Caixin
Aug 15, 2018 07:43 PM
BUSINESS & TECH

China Stays Upbeat on Lithium With Stake in Argentinian Miner

Lithium prices have dropped by 35% from the start of the year to 100,000 yuan per metric ton on Monday, according to industry data. Photo: VCG
Lithium prices have dropped by 35% from the start of the year to 100,000 yuan per metric ton on Monday, according to industry data. Photo: VCG

A state-owned Chinese miner will take over a stake in a project to develop and operate a lithium project in Argentina, apparently undaunted by the metal’s continued price slide on the domestic market since the start of the year.

A subsidiary of Jiangxi Ganfeng Lithium Co.

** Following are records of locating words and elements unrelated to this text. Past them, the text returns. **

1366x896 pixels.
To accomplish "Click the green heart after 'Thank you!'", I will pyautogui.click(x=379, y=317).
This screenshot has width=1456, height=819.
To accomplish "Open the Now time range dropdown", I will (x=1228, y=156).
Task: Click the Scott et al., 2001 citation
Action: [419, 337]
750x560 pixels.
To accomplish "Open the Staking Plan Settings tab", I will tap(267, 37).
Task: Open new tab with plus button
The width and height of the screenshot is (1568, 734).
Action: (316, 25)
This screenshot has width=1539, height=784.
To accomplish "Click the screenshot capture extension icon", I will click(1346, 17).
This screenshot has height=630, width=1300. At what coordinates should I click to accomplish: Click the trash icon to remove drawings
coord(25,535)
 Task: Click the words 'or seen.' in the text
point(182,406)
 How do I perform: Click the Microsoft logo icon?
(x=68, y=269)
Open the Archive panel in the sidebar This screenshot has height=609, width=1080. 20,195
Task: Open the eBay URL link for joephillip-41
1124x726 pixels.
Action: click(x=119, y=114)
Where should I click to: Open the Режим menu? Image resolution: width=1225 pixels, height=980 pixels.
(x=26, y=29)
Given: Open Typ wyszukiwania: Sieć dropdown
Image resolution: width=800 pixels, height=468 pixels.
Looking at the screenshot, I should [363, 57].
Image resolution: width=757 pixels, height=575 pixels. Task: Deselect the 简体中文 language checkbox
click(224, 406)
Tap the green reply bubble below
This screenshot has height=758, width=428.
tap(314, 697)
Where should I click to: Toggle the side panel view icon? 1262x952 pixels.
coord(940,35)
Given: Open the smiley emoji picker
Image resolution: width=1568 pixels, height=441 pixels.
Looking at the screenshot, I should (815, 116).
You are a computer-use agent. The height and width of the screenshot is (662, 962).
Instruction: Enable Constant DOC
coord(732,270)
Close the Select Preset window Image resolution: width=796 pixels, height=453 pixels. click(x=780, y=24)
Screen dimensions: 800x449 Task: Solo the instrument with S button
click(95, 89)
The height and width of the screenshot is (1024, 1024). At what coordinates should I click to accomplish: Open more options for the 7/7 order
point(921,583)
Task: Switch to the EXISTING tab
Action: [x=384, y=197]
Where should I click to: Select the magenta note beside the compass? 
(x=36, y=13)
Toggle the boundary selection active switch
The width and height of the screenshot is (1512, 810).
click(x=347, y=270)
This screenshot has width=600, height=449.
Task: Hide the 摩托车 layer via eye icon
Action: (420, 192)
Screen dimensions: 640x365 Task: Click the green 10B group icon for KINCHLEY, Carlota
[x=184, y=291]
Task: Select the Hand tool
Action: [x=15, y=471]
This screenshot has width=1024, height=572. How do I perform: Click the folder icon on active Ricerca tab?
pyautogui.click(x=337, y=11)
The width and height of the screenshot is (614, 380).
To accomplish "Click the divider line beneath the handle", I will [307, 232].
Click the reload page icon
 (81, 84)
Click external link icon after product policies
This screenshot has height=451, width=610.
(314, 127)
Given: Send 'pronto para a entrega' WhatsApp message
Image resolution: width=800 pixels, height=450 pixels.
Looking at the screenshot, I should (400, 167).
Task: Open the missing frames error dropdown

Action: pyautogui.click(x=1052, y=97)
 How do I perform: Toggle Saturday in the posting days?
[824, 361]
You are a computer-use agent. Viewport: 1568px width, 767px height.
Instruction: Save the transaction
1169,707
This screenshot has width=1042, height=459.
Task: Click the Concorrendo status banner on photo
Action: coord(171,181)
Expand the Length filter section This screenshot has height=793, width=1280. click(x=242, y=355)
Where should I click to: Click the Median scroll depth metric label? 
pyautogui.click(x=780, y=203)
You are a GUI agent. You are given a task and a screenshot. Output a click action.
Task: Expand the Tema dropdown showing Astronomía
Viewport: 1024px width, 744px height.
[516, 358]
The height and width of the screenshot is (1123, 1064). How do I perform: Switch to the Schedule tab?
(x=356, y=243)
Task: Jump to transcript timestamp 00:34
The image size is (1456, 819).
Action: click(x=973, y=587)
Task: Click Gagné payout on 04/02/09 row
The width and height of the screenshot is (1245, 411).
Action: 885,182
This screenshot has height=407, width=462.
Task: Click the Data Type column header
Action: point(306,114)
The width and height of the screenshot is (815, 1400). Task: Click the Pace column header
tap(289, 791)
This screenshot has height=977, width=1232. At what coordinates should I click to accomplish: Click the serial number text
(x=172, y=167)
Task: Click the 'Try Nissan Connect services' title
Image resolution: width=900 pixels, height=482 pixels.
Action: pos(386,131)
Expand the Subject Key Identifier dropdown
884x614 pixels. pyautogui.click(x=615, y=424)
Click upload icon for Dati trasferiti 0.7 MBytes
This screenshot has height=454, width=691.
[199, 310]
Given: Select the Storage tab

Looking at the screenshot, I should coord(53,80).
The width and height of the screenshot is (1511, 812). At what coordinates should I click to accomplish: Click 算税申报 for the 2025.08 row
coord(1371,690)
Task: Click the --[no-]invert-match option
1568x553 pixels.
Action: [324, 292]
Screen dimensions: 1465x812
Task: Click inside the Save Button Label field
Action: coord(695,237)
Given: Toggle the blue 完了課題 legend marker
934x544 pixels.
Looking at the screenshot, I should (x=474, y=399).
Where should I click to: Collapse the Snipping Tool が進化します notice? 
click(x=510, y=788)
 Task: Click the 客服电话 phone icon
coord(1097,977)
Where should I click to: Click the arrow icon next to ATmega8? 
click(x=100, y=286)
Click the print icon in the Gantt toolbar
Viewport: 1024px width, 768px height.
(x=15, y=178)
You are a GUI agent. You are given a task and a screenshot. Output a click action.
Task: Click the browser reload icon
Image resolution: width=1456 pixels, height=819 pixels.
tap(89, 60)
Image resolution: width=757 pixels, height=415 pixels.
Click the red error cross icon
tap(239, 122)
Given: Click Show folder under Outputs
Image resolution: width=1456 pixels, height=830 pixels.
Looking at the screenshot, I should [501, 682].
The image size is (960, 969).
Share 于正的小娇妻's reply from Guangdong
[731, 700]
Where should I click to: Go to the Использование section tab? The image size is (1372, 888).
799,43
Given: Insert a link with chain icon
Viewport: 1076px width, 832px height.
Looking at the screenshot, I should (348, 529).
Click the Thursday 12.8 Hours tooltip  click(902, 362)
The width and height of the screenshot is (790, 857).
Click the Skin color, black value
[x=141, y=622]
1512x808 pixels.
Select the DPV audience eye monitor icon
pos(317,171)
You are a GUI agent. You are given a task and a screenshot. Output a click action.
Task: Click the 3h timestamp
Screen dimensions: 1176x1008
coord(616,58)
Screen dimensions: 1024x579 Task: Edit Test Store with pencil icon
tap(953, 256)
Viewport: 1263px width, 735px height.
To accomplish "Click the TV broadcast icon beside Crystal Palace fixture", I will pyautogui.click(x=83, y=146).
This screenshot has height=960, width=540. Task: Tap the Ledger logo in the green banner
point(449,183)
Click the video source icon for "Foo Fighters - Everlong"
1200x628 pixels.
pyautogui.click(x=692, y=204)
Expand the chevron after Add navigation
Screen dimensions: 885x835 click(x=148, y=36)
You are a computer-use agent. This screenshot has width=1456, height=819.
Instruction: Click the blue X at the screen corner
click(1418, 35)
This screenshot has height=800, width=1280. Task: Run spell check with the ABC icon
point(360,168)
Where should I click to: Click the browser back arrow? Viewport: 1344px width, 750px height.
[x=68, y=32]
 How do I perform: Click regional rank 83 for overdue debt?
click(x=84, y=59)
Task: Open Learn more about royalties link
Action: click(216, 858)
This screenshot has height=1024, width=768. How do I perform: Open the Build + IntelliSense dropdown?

Ltd. will pay 586 million yuan ($85.3 million) to purchase an interest in Argentinian miner Minera Exar SA, whose flagship asset, the Cauchari-Olaroz project, is expected to produce up to 25,000 metric tons a year of battery-grade lithium carbonate when it comes online in 2020.

Ganfeng will purchase the interest in Minera Exar from a subsidiary of Chilean lithium mining giant Sociedad Quimica y Minera de Chile SA, (SQM) giving it a 37.5% stake in the company once the majority shareholder, Canada’s Lithium Americas Corp., has completed a separate transaction.

As part of the deal, Ganfeng will provide a $52.2 million grant that will be used to repay earlier loans made to Minera Exar and it will be responsible for underwriting 77.5% of the lithium carbonate produced by the Cauchari-Olaroz project.

Ganfeng has been one of China’s leading investors in overseas lithium mines as Beijing’s drive to develop the electric vehicle sector spurs a push to secure valuable materials for batteries abroad. Around 80% of the lithium used by the new-energy vehicle sector comes from overseas, and Chinese companies announced almost a dozen major overseas lithium investments last year, gaining confidence from rising lithium prices.

Yet those prices have dropped by 35% from the start of the year to 100,000 yuan per metric ton on Monday, according to industry data. This is likely due to a glut in the market as new projects have come online during the last two years and because some lithium battery factories are not producing as much as expected, according to Gao Xiaobing, an expert with GG-lb.com, an industry research platform.

Despite the price drop, the purchase is a good move, said Alice Yu, a senior consultant with CRU. “SQM has ambitious plans for expanding its production in Chile, and this probably does not leave it with much bandwidth for projects that use brine extraction, rather than the hardrock extraction its supply chain is geared toward. The sale of the stake makes good sense for both SQM and Ganfeng, which, with Cauchari-Olaroz set to come online in 2020, will see a fast return on its investment.”

Yu sees the drop in lithium prices on the Chinese market as a correction caused by an oversupply of lithium, but she nevertheless expects lithium demand to continue to rise in the long term. “China companies are likely to continue seeking opportunities abroad for investment in downstream lithium production, but it isn’t one-way traffic, as major chemical companies such as U.S. giant Albermarle Corp. will continue to invest downstream in China’s lithium industry, which includes battery cell production.